=== THE RECORDS ===

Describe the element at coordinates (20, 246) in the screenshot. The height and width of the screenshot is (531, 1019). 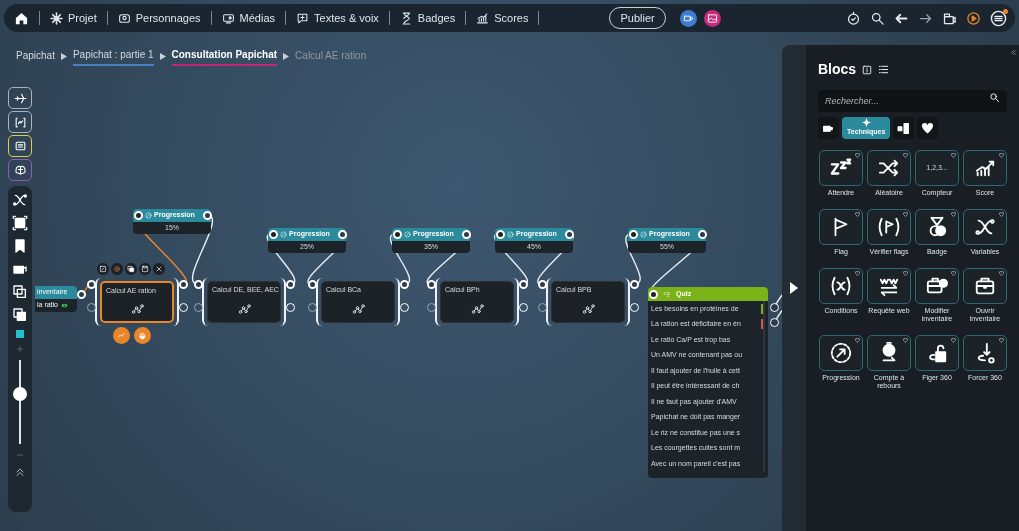
I see `bookmark-icon` at that location.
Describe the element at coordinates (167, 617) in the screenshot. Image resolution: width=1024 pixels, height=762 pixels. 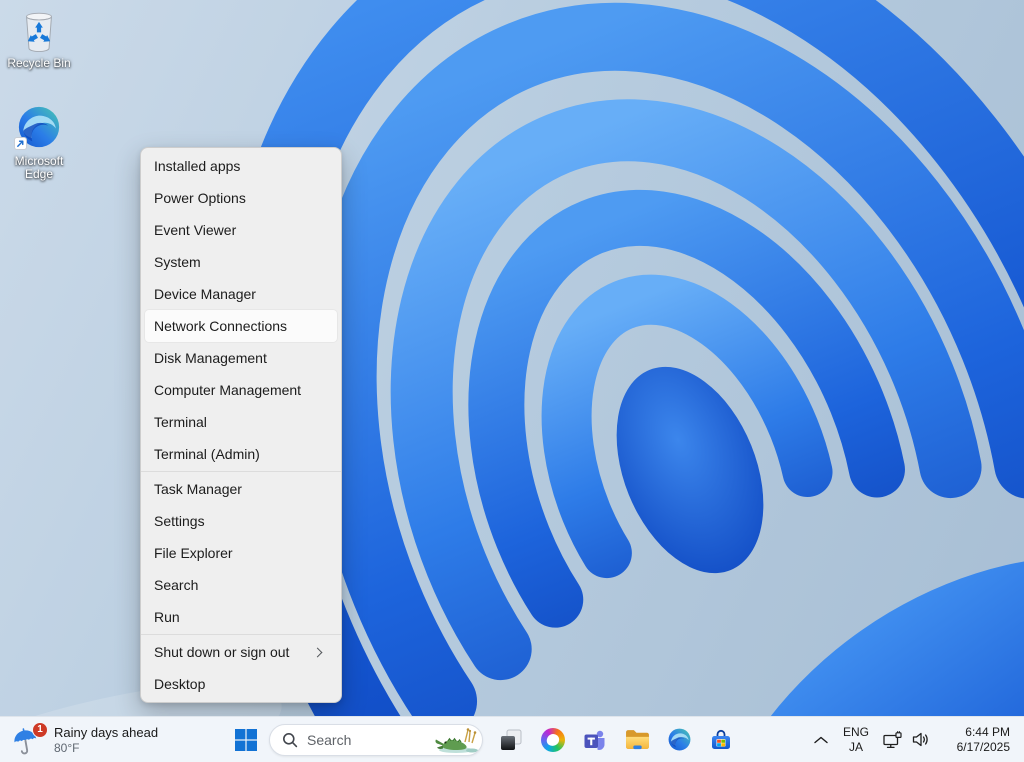
I see `menu-item-label: Run` at that location.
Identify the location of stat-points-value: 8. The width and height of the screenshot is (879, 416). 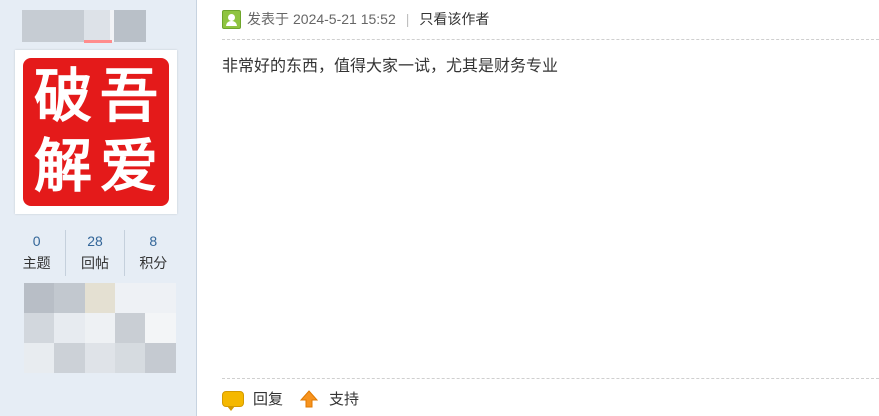
(154, 241).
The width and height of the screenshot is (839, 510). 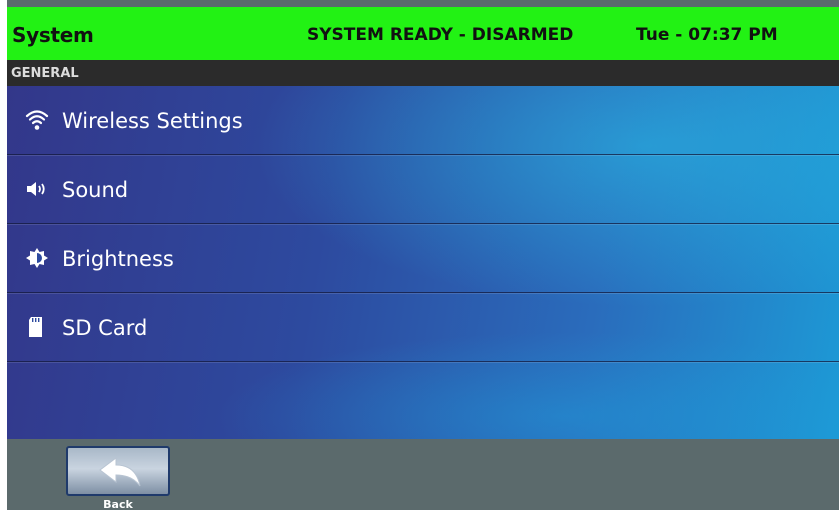 What do you see at coordinates (423, 120) in the screenshot?
I see `menu-item-wireless-settings: Wireless Settings` at bounding box center [423, 120].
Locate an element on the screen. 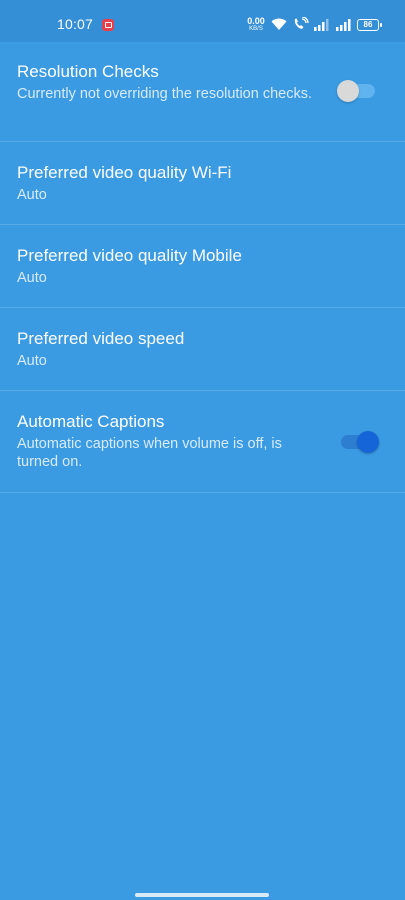 The image size is (405, 900). setting-video-speed: Preferred video speed Auto is located at coordinates (202, 350).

===

Could you output the data word for word, from its first line through the line containing "(154, 241).", inclusive, with the pictures left out?

### EXPECTED ANSWER
Describe the element at coordinates (20, 246) in the screenshot. The height and width of the screenshot is (531, 1019). 
I see `bookmark-icon` at that location.
Describe the element at coordinates (167, 617) in the screenshot. Image resolution: width=1024 pixels, height=762 pixels. 
I see `menu-item-label: Run` at that location.
Identify the location of stat-points-value: 8. The width and height of the screenshot is (879, 416). 
(154, 241).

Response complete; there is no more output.